30

Good Morning, Midnight

Jean Rhys

Set in a 1930s Paris of shabby hotel rooms, seedy bars and drunken encounters, Jean Rhys’s semi-autobiographical portrayal of a young woman’s sexual encounters is a searingly honest exploration of loneliness and yearning.

‘Saved, rescued, fished‑up, half‑drowned, out of the deep, dark river, dry clothes, hair shampooed and set…’

Quite like old times,’ the room says. ‘Yes? No?’

There are two beds, a big one for madame and a smaller one on the opposite side for monsieur. The wash-basin is shut off by a curtain. It is a large room, the smell of cheap hotels faint, almost imperceptible. The street outside is narrow, cobble-stoned, going sharply uphill and ending in a flight of steps. What they call an impasse.
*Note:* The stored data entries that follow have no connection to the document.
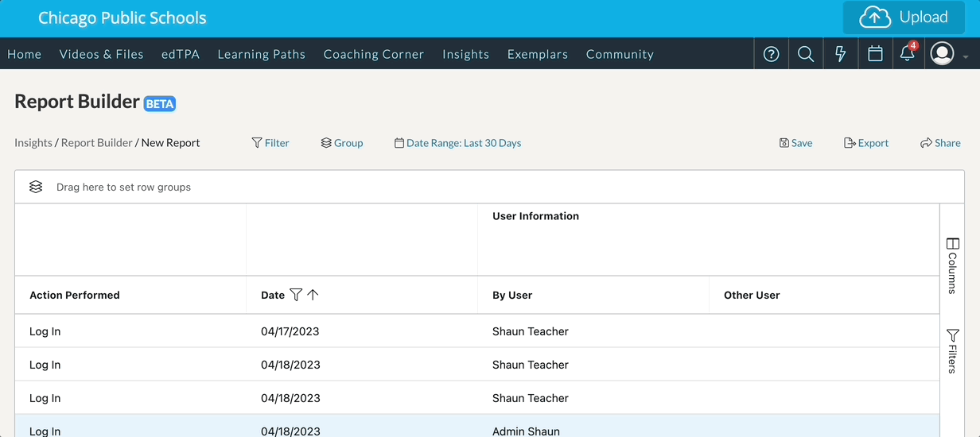The height and width of the screenshot is (437, 980).
Task: Click the Date column filter funnel icon
Action: pos(296,295)
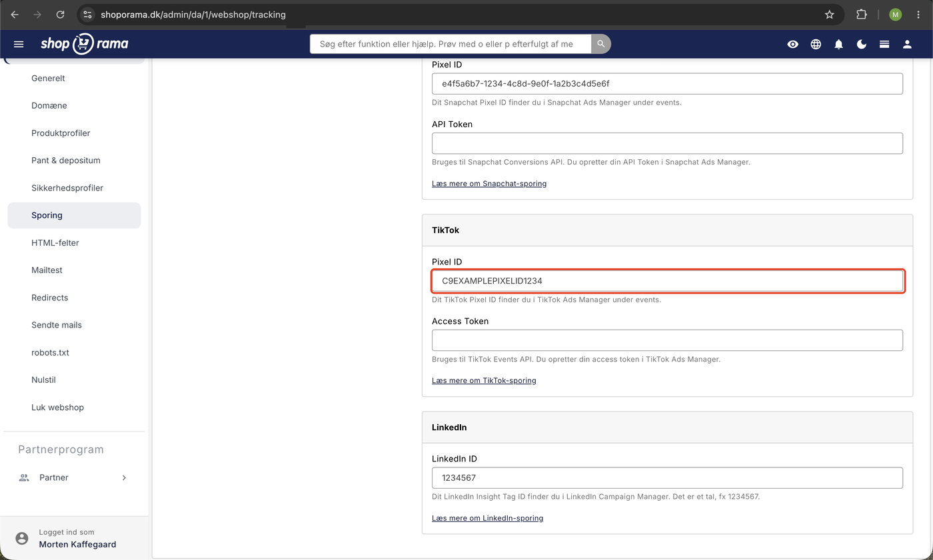This screenshot has height=560, width=933.
Task: Click the TikTok Access Token field
Action: click(667, 340)
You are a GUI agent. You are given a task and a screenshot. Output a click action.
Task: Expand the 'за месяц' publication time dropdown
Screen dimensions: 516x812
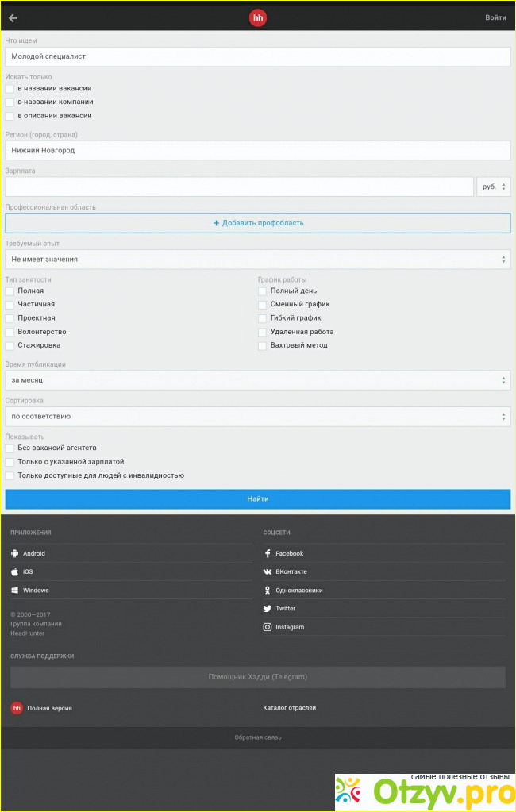click(x=257, y=380)
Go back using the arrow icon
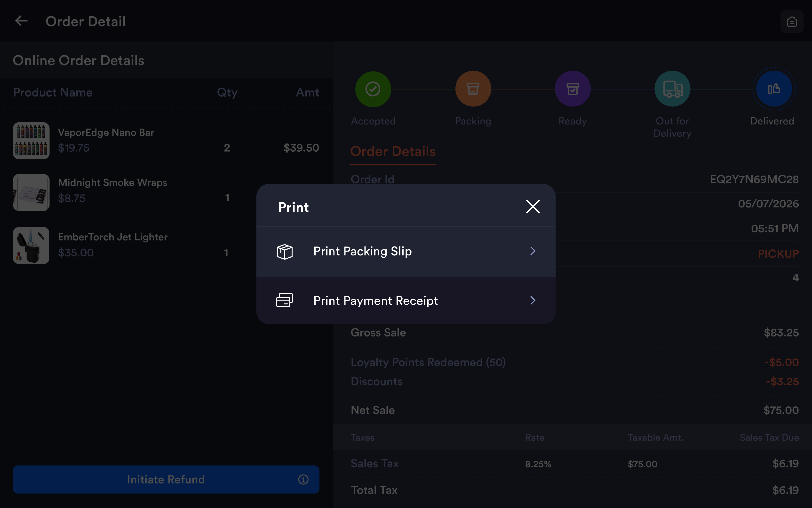This screenshot has height=508, width=812. click(x=21, y=21)
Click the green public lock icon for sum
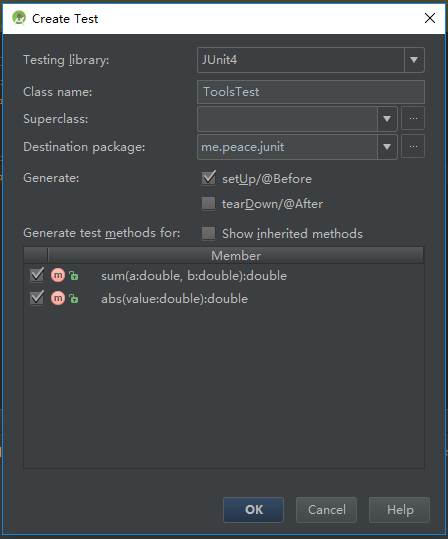 pyautogui.click(x=74, y=276)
I have been here five days. I have decided on a place to eat in at midday, a place to eat in at night, a place to have my drink in after dinner. I have arranged my little life.

The place to have my drink in after dinner. . . . Wait, I must be careful about that. These things are very important

Last night, for instance. Last night was a catastrophe. . . . The woman at the next table started talking to me – a dark, thin woman of about forty, very well made-up. She had the score of a song with her and she had been humming it under her breath, tapping the accompaniment with her fingers.

‘I like that song.’

‘Ah, yes, but it’s a sad song. Gloomy Sunday.’ She giggled. ‘A little sad.’

She was waiting for her friend, she told me.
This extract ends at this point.